[[ Task input, beginning ]]
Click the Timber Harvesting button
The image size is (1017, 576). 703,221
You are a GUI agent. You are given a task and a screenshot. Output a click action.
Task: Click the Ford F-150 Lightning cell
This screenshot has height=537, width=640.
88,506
[[ Task input, end ]]
== Action item ==
Each line from the one that contains "You are a GUI" through the end of the records must be repeated exactly. No other line belongs in the answer.

== Written solution ==
You are a GUI agent. You are given a task and a screenshot. Output a click action.
Task: Click the Ford F-150 Lightning cell
This screenshot has height=537, width=640.
88,506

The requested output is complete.